I recently read that Hendrix apparently funded 3000 joints to be sent out around random New York addresses in 67. So I suppose Hendrix was a true activist and 'choked on his own vomit' shortly after. Not trying to start off any kind of conspiracy here or anything hahaha.
It's a true shame that those with the great ability of music are not still here today. Could be the devil at the crossroads theory too for the guitarists haha.


----------



## diemdepyro (Jan 21, 2009)

zeppelin said:


> cause they know that being a rocknrolla they're more famous dead then alive.
> actually it's just unexplainable, or in some cases like John Bonham they got too drunk and choked on their own vomit.


I am not so sad about Elvis


----------



## zeppelin (Jan 21, 2009)

Wild said:


> What's with this 'choking on their own vomit' causes of death. There are alot of famous deaths were the person would choke on their own vomit. It's the theory of the government murdering the musician. I've heard that there's been a famous cannabis activist or 2 also died in this way.
> I recently read that Hendrix apparently funded 3000 joints to be sent out around random New York addresses in 67. So I suppose Hendrix was a true activist and 'choked on his own vomit' shortly after.
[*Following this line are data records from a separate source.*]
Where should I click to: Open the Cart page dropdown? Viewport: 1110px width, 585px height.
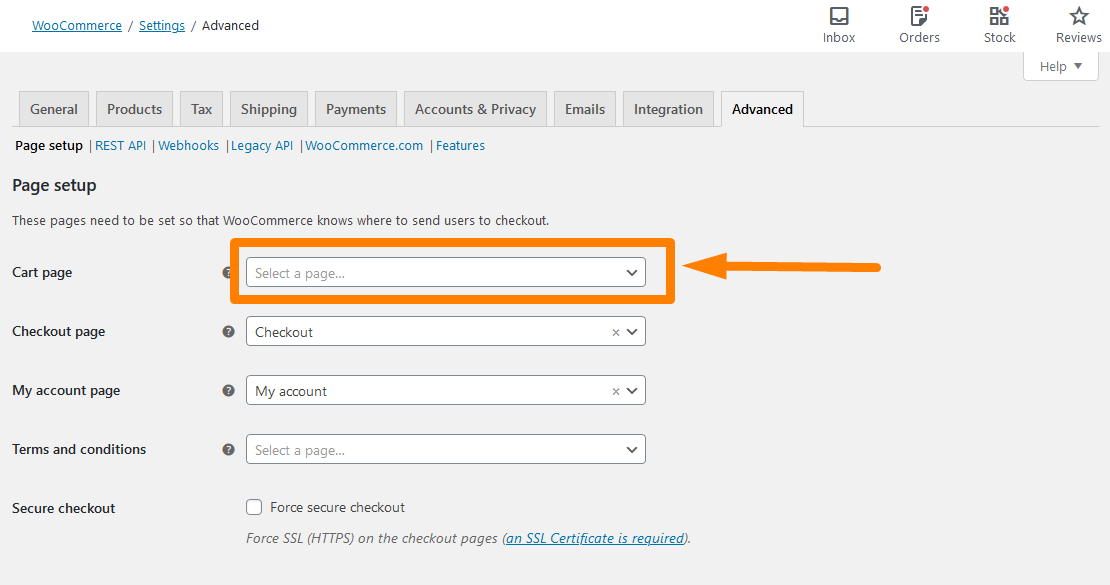[445, 273]
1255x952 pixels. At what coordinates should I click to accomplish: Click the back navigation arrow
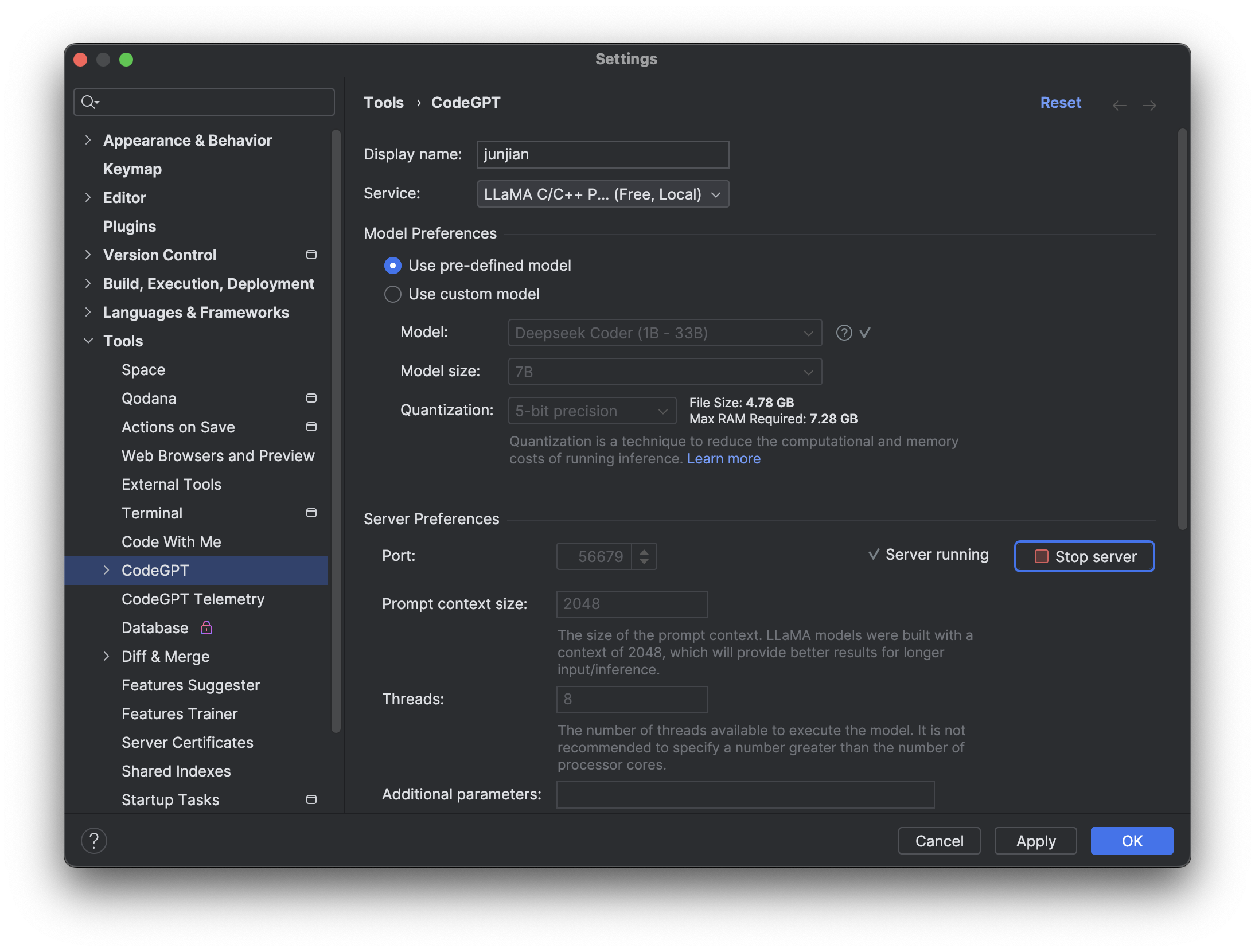click(1119, 105)
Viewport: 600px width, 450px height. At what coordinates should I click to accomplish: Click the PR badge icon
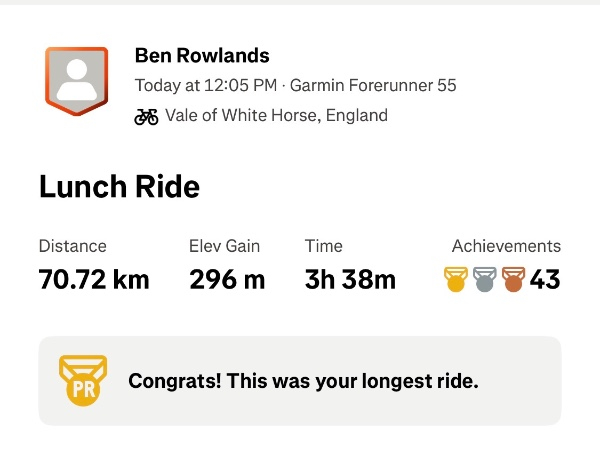pos(82,381)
Not trying to start off any kind of conspiracy here or anything hahaha.
> It's a true shame that those with the great ability of music are not still here today. Could be the devil at the crossroads theory too for the guitarists haha.


I dunno if I would go so far as to call it a conspiracy, I'd say it's pretty believable that a musician could die from asphyxiation considering the lifestyle some of them lead.


----------



## 1kooguy (Jan 21, 2009)

Well,most were all drug addicts ,that could'nt control there drug habit.


----------



## DodgeDread (Jan 21, 2009)

Dimefan89 said:


> Why do all the great musicians die young, like Randy Rhodes, Dimebag Darrell, Jimi Hendrix, Stevie Ray Vaughn. They are all excellent musicians and guitarist and all had an early death. I just would like to know why.


Because they all go to rock'n'roll heaven which is where i'm hopefully gonna go!
RIP Dimebag. a true legend.


----------



## Stoney McFried (Jan 21, 2009)

Because many of them partied too hard.A lot of people would probably do that, if they were given that much fame and money.....creative people tend to have "demons" they have to get under control.


----------



## WhatAmIDoing (Jan 21, 2009)

"My name's Johnny, and it might be a sin. But I'll take your bet, you're gonna regret, 'cause I'm the best there's ever been."

...guess some of 'em just couldn't do it like Johnny...


----------



## Wild (Jan 22, 2009)

Stoney McFried said:


> Because many of them partied too hard.A lot of people would probably do that, if they were given that much fame and money.....creative people tend to have "demons" they have to get under control.


Yeh, that's true. One of my mates is ridiculously creative, but he always seems messed up in the head too hahaha.


----------